2016 Heliophysics Summer School faculty and class
The 2016 Heliophysics Summer School faculty and class
Credits: photo courtesy of Lika Guhathakurta, used with permission

More than 30 young scientists from around the world flocked to Boulder, Colorado, this summer for NASA’s Heliophysics Summer School. This year marks the school’s 10th anniversary, a notable milestone for this pioneering program.

Heliophysics is the study of the sun and its effects throughout our solar system. Our sun sends out a constant flow of charged particles called the solar wind. This solar material travels to the far reaches of our solar system, carving out an immense region called the heliosphere – a radiation-filled, magnetic space environment dominated by the sun’s influence. Every planet, asteroid, comet, moon and spacecraft in the solar system lies inside the vast realm of the heliosphere.

The goal of heliophysics is to understand the sun, heliosphere and planetary environments as parts of a single, dynamic system. Thus, the field is highly cross-disciplinary, weaving together sub-disciplines like astrophysics, planetary science, atmospheric science, space weather and solar physics.

“A new science needs new scientists,” said Lika Guhathakurta, a NASA astrophysicist at NASA Headquarters in Washington. “And 10 years ago we set out to create them. The Heliophysics Summer School was established to train a generation of young scientists and give them a broad, coherent perspective.”

However, training the heliophysicists of tomorrow requires textbooks. Because heliophysics is a relatively young field of science – the shift from focused sub-disciplines to broader, sun-Earth solar-system-wide inquiry began only recently – there were previously no textbook collections that covered heliophysics as a unified field. Now, the Heliophysics Summer School’s teaching materials are brought together to create the first set of heliophysics textbooks for use at universities worldwide.
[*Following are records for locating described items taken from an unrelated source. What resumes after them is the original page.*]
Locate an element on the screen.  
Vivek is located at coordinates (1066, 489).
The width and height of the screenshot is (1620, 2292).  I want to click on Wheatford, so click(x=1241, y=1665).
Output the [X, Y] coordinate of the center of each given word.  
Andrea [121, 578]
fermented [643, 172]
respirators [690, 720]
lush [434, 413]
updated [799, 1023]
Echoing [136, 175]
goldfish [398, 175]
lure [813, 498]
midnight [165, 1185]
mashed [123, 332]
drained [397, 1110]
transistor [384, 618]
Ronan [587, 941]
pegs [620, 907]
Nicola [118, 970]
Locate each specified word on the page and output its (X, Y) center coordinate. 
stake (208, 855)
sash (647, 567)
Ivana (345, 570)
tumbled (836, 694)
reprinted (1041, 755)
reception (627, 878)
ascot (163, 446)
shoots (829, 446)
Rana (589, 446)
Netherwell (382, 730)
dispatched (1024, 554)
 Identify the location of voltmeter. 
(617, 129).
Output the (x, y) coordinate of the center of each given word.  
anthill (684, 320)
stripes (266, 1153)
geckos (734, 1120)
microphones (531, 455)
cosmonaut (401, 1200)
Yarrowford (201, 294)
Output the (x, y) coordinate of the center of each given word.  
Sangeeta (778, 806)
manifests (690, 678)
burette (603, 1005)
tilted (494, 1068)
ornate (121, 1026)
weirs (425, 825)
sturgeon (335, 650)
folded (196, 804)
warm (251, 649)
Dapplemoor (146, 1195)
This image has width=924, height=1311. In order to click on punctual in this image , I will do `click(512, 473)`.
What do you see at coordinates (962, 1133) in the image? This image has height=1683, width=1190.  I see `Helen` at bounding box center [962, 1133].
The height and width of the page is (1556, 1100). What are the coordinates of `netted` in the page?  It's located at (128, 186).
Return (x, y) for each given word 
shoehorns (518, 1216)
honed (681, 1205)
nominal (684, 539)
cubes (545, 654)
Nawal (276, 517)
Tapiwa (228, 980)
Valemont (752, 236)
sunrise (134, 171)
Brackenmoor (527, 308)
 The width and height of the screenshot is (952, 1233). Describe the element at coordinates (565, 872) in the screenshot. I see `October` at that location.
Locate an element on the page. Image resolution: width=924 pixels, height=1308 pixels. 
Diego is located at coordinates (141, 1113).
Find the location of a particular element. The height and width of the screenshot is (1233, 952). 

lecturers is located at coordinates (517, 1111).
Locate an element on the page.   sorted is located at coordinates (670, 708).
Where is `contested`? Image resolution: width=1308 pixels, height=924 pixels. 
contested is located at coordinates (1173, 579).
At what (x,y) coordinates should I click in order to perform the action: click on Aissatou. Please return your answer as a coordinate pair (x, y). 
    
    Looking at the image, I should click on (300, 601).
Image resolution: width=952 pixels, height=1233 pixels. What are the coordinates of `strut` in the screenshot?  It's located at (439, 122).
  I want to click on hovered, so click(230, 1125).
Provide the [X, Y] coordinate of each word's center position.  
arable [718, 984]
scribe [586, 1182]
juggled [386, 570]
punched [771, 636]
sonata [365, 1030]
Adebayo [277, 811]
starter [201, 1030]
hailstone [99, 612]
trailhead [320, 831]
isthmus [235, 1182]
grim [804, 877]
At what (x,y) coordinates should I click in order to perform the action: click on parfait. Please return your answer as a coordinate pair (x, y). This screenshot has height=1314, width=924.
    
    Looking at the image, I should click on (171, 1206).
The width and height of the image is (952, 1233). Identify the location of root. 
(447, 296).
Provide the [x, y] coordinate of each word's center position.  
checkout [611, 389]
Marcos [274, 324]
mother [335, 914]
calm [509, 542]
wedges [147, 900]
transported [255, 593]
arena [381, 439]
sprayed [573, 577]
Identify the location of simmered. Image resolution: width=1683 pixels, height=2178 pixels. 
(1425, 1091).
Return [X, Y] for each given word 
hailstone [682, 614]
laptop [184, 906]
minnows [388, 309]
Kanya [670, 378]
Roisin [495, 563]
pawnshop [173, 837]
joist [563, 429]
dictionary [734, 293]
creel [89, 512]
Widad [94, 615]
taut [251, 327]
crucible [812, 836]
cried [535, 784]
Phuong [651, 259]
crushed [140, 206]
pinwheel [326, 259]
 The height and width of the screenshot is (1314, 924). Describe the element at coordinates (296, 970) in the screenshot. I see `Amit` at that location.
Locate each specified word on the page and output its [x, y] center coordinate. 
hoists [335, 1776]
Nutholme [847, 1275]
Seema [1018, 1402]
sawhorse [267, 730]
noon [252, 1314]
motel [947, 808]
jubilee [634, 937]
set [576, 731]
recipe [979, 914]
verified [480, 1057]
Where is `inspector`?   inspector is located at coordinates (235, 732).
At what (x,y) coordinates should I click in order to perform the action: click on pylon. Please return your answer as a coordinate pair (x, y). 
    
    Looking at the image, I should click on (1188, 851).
Following the summer school, young scientists have gone on to earn prestigious Jack Eddy postdoctoral fellowships and research grants, and even return to the program as faculty. The Heliophysics Summer School has trained more than 300 early-career scientists since its inception in 2006.   

The Heliophysics Summer School was established and remains supported by NASA’s Living With a Star program, an initiative managed by NASA’s Goddard Space Flight Center in Greenbelt, Maryland. This program is focused on aspects of the sun-Earth system that are relevant to life and society. The summer school is funded by NASA and managed by the University Corporation for Atmospheric Research in Boulder, Colorado.

By Lina Tran
NASA’s Goddard Space Flight Center, Greenbelt, Md.